WORK ORDER
Output the full set of records exactly.
- - - -
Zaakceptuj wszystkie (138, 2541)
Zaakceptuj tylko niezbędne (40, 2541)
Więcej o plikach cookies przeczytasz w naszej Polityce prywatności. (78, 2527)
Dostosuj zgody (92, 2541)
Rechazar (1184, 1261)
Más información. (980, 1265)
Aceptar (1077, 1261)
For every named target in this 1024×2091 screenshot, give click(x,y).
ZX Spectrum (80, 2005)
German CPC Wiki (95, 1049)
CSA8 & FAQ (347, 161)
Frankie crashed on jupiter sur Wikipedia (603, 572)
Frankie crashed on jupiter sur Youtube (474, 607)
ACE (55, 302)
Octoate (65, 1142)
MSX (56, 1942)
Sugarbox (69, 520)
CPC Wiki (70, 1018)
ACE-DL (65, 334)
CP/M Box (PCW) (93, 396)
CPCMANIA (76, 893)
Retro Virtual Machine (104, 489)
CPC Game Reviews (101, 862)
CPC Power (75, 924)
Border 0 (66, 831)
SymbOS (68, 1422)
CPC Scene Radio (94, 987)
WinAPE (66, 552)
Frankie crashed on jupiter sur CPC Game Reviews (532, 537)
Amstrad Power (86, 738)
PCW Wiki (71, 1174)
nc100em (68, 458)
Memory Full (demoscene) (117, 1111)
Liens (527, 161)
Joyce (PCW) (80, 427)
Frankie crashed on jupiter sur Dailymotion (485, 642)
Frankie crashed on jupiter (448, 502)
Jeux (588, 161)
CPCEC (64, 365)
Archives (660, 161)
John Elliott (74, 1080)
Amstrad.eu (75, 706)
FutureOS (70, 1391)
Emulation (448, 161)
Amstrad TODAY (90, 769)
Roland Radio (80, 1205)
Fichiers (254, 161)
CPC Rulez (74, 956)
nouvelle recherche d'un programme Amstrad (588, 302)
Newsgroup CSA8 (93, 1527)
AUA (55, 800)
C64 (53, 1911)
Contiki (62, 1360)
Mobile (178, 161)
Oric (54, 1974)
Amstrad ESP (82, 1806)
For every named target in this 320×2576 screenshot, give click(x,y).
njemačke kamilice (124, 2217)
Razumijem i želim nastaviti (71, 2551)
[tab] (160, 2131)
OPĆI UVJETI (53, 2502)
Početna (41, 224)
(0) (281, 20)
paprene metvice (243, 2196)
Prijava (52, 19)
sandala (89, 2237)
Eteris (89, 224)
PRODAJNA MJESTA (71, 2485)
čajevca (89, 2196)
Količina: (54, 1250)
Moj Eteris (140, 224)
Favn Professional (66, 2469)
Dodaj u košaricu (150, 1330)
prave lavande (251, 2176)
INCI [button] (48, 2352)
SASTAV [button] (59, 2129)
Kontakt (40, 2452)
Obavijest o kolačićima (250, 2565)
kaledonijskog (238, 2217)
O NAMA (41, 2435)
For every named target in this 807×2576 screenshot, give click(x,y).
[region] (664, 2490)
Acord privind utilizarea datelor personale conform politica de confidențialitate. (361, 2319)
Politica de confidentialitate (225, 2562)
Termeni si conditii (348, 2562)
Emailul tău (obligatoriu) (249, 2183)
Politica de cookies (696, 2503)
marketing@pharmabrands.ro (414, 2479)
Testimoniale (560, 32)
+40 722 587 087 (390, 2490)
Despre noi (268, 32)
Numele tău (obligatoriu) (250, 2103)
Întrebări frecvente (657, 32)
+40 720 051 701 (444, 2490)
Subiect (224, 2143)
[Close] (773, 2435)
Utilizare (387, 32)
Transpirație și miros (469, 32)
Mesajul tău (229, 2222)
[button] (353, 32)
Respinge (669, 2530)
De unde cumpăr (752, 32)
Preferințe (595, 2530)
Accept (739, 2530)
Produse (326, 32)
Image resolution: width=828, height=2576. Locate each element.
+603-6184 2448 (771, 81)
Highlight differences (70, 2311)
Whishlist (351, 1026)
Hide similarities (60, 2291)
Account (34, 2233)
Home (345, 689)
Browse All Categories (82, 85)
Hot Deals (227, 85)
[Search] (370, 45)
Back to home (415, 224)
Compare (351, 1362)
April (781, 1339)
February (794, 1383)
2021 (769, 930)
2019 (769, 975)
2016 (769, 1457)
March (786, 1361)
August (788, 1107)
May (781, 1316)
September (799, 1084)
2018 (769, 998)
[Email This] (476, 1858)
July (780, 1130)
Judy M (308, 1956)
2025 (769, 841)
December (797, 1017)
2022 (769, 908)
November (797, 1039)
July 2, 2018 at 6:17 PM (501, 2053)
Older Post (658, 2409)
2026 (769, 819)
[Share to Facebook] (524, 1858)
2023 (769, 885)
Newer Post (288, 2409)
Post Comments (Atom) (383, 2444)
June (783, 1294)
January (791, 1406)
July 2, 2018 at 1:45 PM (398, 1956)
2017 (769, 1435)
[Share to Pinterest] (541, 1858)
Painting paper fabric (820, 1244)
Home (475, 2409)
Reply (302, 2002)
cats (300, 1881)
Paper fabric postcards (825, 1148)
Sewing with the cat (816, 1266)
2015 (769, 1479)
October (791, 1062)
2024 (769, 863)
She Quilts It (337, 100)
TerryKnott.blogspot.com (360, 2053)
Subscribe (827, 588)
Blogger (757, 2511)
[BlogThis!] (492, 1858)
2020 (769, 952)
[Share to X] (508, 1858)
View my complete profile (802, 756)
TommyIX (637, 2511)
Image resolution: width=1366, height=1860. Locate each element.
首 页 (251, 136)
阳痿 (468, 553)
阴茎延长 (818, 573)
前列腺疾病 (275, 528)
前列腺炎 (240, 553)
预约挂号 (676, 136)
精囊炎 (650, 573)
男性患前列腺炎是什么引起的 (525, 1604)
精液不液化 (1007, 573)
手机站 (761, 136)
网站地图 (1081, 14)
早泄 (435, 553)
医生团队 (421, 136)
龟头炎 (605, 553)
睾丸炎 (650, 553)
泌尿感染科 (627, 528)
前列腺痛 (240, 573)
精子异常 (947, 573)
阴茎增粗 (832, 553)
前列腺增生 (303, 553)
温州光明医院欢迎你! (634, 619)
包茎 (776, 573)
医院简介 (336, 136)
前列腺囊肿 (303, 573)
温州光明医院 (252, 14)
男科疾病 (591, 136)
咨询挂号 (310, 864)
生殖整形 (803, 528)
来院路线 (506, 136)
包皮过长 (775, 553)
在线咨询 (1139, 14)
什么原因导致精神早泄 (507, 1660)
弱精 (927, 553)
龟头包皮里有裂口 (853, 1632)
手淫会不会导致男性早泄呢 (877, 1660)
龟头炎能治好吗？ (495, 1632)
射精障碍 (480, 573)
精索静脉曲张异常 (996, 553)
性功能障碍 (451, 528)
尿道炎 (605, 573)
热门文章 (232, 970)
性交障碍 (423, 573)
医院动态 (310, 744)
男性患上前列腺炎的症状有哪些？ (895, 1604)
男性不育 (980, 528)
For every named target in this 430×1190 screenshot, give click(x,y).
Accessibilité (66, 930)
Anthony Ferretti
- - - -
TASK ANSWER
Zaakceptuj wszystkie (138, 2541)
Zaakceptuj tylko niezbędne (40, 2541)
Więcej o plikach cookies przeczytasz w naszej Polityce prywatności. (78, 2527)
Dostosuj zgody (92, 2541)
Rechazar (1184, 1261)
Más información. (980, 1265)
Aceptar (1077, 1261)
For every named target in this 1024×2091 screenshot, give click(x,y).
ZX Spectrum (80, 2005)
German CPC Wiki (95, 1049)
CSA8 & FAQ (347, 161)
Frankie crashed on jupiter sur Wikipedia (603, 572)
Frankie crashed on jupiter sur Youtube (474, 607)
ACE (55, 302)
Octoate (65, 1142)
MSX (56, 1942)
Sugarbox (69, 520)
CPC Wiki (70, 1018)
ACE-DL (65, 334)
CP/M Box (PCW) (93, 396)
CPCMANIA (76, 893)
Retro Virtual Machine (104, 489)
CPC Game Reviews (101, 862)
CPC Power (75, 924)
Border 0 (66, 831)
SymbOS (68, 1422)
CPC Scene Radio (94, 987)
WinAPE (66, 552)
Frankie crashed on jupiter sur CPC Game Reviews (532, 537)
Amstrad Power (86, 738)
PCW Wiki (71, 1174)
nc100em (68, 458)
Memory Full (demoscene) (117, 1111)
Liens (527, 161)
Joyce (PCW) (80, 427)
Frankie crashed on jupiter sur Dailymotion (485, 642)
Frankie crashed on jupiter (448, 502)
Jeux (588, 161)
CPCEC (64, 365)
Archives (660, 161)
John Elliott (74, 1080)
Amstrad.eu (75, 706)
FutureOS (70, 1391)
Emulation (448, 161)
Amstrad TODAY (90, 769)
Roland Radio (80, 1205)
Fichiers (254, 161)
CPC Rulez (74, 956)
nouvelle recherche d'un programme Amstrad (588, 302)
Newsgroup CSA8 (93, 1527)
AUA (55, 800)
C64 (53, 1911)
Contiki (62, 1360)
Mobile (178, 161)
Oric (54, 1974)
Amstrad ESP (82, 1806)
For every named target in this 320×2576 screenshot, give click(x,y).
njemačke kamilice (124, 2217)
Razumijem i želim nastaviti (71, 2551)
[tab] (160, 2131)
OPĆI UVJETI (53, 2502)
Početna (41, 224)
(0) (281, 20)
paprene metvice (243, 2196)
Prijava (52, 19)
sandala (89, 2237)
Eteris (89, 224)
PRODAJNA MJESTA (71, 2485)
čajevca (89, 2196)
Količina: (54, 1250)
Moj Eteris (140, 224)
Favn Professional (66, 2469)
Dodaj u košaricu (150, 1330)
prave lavande (251, 2176)
INCI [button] (48, 2352)
SASTAV [button] (59, 2129)
Kontakt (40, 2452)
Obavijest o kolačićima (250, 2565)
kaledonijskog (238, 2217)
O NAMA (41, 2435)
For every named target in this 807×2576 screenshot, give click(x,y).
[region] (664, 2490)
Acord privind utilizarea datelor personale conform politica de confidențialitate. (361, 2319)
Politica de confidentialitate (225, 2562)
Termeni si conditii (348, 2562)
Emailul tău (obligatoriu) (249, 2183)
Politica de cookies (696, 2503)
marketing@pharmabrands.ro (414, 2479)
Testimoniale (560, 32)
+40 722 587 087 (390, 2490)
Despre noi (268, 32)
Numele tău (obligatoriu) (250, 2103)
Întrebări frecvente (657, 32)
+40 720 051 701 (444, 2490)
Subiect (224, 2143)
[Close] (773, 2435)
Utilizare (387, 32)
Transpirație și miros (469, 32)
Mesajul tău (229, 2222)
[button] (353, 32)
Respinge (669, 2530)
De unde cumpăr (752, 32)
Preferințe (595, 2530)
Accept (739, 2530)
Produse (326, 32)
Image resolution: width=828, height=2576. Locate each element.
+603-6184 2448 (771, 81)
Highlight differences (70, 2311)
Whishlist (351, 1026)
Hide similarities (60, 2291)
Account (34, 2233)
Home (345, 689)
Browse All Categories (82, 85)
Hot Deals (227, 85)
[Search] (370, 45)
Back to home (415, 224)
Compare (351, 1362)
April (781, 1339)
February (794, 1383)
2021 (769, 930)
2019 (769, 975)
2016 (769, 1457)
March (786, 1361)
August (788, 1107)
May (781, 1316)
September (799, 1084)
2018 (769, 998)
[Email This] (476, 1858)
July (780, 1130)
Judy M (308, 1956)
2025 (769, 841)
December (797, 1017)
2022 (769, 908)
November (797, 1039)
July 2, 2018 at 6:17 PM (501, 2053)
Older Post (658, 2409)
2026 (769, 819)
[Share to Facebook] (524, 1858)
2023 (769, 885)
Newer Post (288, 2409)
Post Comments (Atom) (383, 2444)
June (783, 1294)
January (791, 1406)
July 2, 2018 at 1:45 PM (398, 1956)
2017 (769, 1435)
[Share to Pinterest] (541, 1858)
Painting paper fabric (820, 1244)
Home (475, 2409)
Reply (302, 2002)
cats (300, 1881)
Paper fabric postcards (825, 1148)
Sewing with the cat (816, 1266)
2015 (769, 1479)
October (791, 1062)
2024 (769, 863)
She Quilts It (337, 100)
TerryKnott.blogspot.com (360, 2053)
Subscribe (827, 588)
Blogger (757, 2511)
[BlogThis!] (492, 1858)
2020 (769, 952)
[Share to X] (508, 1858)
View my complete profile (802, 756)
TommyIX (637, 2511)
Image resolution: width=1366, height=1860. Locate each element.
首 页 (251, 136)
阳痿 (468, 553)
阴茎延长 (818, 573)
前列腺疾病 (275, 528)
前列腺炎 (240, 553)
预约挂号 (676, 136)
精囊炎 (650, 573)
男性患前列腺炎是什么引起的 (525, 1604)
精液不液化 (1007, 573)
手机站 (761, 136)
网站地图 (1081, 14)
早泄 (435, 553)
医生团队 (421, 136)
龟头炎 (605, 553)
睾丸炎 (650, 553)
泌尿感染科 (627, 528)
前列腺痛 (240, 573)
精子异常 (947, 573)
阴茎增粗 (832, 553)
前列腺增生 (303, 553)
温州光明医院欢迎你! (634, 619)
包茎 (776, 573)
医院简介 (336, 136)
前列腺囊肿 (303, 573)
温州光明医院 (252, 14)
男科疾病 (591, 136)
咨询挂号 (310, 864)
生殖整形 (803, 528)
来院路线 (506, 136)
包皮过长 (775, 553)
在线咨询 (1139, 14)
什么原因导致精神早泄 (507, 1660)
弱精 (927, 553)
龟头包皮里有裂口 (853, 1632)
手淫会不会导致男性早泄呢 (877, 1660)
龟头炎能治好吗？ (495, 1632)
射精障碍 (480, 573)
精索静脉曲张异常 (996, 553)
性功能障碍 (451, 528)
尿道炎 (605, 573)
热门文章 (232, 970)
性交障碍 (423, 573)
医院动态 (310, 744)
男性患上前列腺炎的症状有哪些？ (895, 1604)
男性不育 (980, 528)
For every named target in this 430×1190 screenshot, give click(x,y).
Accessibilité (66, 930)
Anthony Ferretti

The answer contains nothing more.